ISSUE #471

471 - Compare On-Farm Results to Research


"It doesn't work that way for me." Growers make such statements and often these are accurate observations. For example getting complete control of Lambsquarters on the farm is often difficult, while Dr. Dexter almost always gets complete control. Weed control research trials frequently provide new or improved ways to control tough weed problems. Take careful note of the following facts:

Fact: Weeds are growers #1 problem 22 of the last 25 years (NDSU Survey)

Fact: Growers spend over $40,000,000 annually on weed control

Fact: Only 20% of all growers rated their weed control excellent in 2000-2004

Fact: 2005 Model Farm analysis indicates revenue losses to weeds are greater than $18 million annually.
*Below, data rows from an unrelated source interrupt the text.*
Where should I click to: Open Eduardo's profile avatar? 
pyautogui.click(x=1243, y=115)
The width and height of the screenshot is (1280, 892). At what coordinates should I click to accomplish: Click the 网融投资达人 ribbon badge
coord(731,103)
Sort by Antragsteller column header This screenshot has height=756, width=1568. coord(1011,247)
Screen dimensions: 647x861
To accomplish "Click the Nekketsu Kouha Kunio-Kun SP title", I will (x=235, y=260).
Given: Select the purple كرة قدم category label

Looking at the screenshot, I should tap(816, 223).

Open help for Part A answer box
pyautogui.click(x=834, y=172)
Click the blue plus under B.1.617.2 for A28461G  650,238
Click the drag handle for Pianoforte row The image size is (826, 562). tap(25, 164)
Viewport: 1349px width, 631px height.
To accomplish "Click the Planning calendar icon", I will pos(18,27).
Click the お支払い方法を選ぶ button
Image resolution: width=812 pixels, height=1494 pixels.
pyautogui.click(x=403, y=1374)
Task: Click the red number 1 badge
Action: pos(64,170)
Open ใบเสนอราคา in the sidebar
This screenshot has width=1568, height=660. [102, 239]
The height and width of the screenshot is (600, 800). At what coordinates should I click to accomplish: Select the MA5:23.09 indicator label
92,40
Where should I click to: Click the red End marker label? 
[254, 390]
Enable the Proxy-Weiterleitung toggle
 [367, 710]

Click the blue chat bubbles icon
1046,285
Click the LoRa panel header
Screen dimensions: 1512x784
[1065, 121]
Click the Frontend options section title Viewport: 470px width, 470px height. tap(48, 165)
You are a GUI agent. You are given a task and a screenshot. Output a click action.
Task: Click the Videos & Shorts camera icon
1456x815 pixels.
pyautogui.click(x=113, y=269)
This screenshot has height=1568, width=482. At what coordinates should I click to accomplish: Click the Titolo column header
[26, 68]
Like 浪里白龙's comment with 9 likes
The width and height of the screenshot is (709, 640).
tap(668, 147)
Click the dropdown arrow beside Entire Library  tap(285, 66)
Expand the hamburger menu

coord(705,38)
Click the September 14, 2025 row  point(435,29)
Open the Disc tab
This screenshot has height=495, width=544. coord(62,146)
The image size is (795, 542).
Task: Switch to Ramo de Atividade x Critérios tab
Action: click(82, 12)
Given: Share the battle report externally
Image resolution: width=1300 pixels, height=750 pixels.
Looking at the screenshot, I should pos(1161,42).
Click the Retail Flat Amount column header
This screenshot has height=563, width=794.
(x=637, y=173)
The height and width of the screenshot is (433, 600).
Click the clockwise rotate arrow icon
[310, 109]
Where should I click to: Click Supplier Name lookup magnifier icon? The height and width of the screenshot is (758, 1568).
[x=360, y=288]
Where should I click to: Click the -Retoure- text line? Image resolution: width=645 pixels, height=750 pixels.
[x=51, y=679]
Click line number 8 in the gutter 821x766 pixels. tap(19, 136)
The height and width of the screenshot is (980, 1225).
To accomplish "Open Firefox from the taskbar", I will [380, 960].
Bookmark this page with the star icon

In light of these facts take the opportunity to participate in the NDSU / U of MN 2005 weed control tours at a location near you. Get answers to those weed control problems experienced in 2005.

Red River Valley Research Tours

June 29 9:30 a.m. Morris, MN - Go 51/2 miles south of Morris on Hwy. 59 to County road #78, 1 mile east and 1 mile south. Paul and Larry Moser farmstead.
July 1 9:00 a.m. Wheatland - Sugarbeet Tour - Wheatland exit off I-94. 0.5 mile north on west side. Ryan Rademacher farm.
July 1 11:00 a.m.
Prosper - Sugarbeet Tour - Located at the NDSU Agronomy Research land between Prosper and Amenia. From the intersection of paved roads west of Prosper and north of Mapleton, go three miles north to County Road. 32, then west about three miles. OR?go 4.5 miles east of Amenia on County Road 32. Plots on south side of the road.
July 6 9:30 a.m. Grand Forks - Sugarbeet Tour - Along Highway 81 just north of Grand Forks and just south of where Highway 81 intersects with I-29, east side of the road. Frank Matejcek farm.
July 7 6:00 p.m. Great Bend - Sugarbeet Tour - Great Bend exit off I-29, 1.5 miles east to 4-way stop, continue four more miles east on County Road 16 to gravel road number 176. Chris Johnson farm.
July 12 9:30 a.m. Comstock - Sugarbeet Tour - Take the Hickson exit off I-29. Go eight miles east of Comstock, just east of Buffalo River. South side of road. Tim Thompson farm.
July 13 1:00 p.m. Crookston - Sugarbeet Tour - Sugarbeet weed plots are just north of the University of MN. - Crookston campus, east of the horsebarn and other buildings.
August 9 9:30 a.m.
St. Thomas - Sugarbeet Tour -Take Hwy. 66 four miles west of the north intersection of Hwy 81 and Hwy 66 (just south of St. Thomas). Go north two miles and west 0.5 mile, north side of the road. Buzz Baldwin farm.

Note: This tour focuses on weed control, root maggots and other research.

For more weed control information contact Dr. Alan Dexter, or refer to past research and extension reports, or the Sugarbeet Pocket Guide for assistance.

Zinc and Other Micronutrients for Sugarbeet Zinc - Responses to micronutrients have been rare in Minnesota and North Dakota in the past. Extensive zinc research by Allan Cattanach and John Lamb at 7 locations in 1988 and 1989 on low or marginal testing soils found no benefit from zinc fertilization.

Boron - Research to evaluate effect of Boron on sugarbeet yield and quality was conducted from 1987-1990 by Allan Cattanach et al. Sugarbeet did not respond to applications of dry fertilizer Boron or post emergence applied B liquid fertilizers. Research was conducted on low to medium testing fields for soil Boron.

Sulfur - Dr. John Lamb, University of Minnesota Soil Scientist conducted extensive research on sulfur fertilization of sugarbeet in the Red River Valley and Southern Minnesota. Sulfur fertilization did not increase yield or quality in any trial.

Calcium - Sugarbeet fields occasionally have exhibited typical calcium deficiency symptoms. However this is not due to inadequate available calcium, but an inability of plants to take up enough calcium to meet requirements for very rapid growth just after canopy closure. Some varieties are more likely to have this problem.

Other - Deficiencies of other micronutrients have not been documented in Minnesota and North Dakota.

Field Conditions Increasing Potential Benefit of Micronutrient Fertilization

  • Low organic matter
  • Coarse textured soils
  • Irrigated crops with very high yield

For more information on micronutrient fertilization of sugarbeet see the 1986 - 1990 Sugarbeet Research and Extension Reports

Drainage Needed

Standing water in beet fields points to a need for better drainage.

Contact your agriculturist to participate in a drainage pilot program cooperative effort of John Deere, Precision Partners and American Crystal Sugar Company. See what RTK can do for you.

A retirement event for Dr. Joe Giles will be held Monday, June 27, 2005 at the NDSU Alumni Center, 1241 North University Drive, Fargo, ND. Growers are welcome to attend.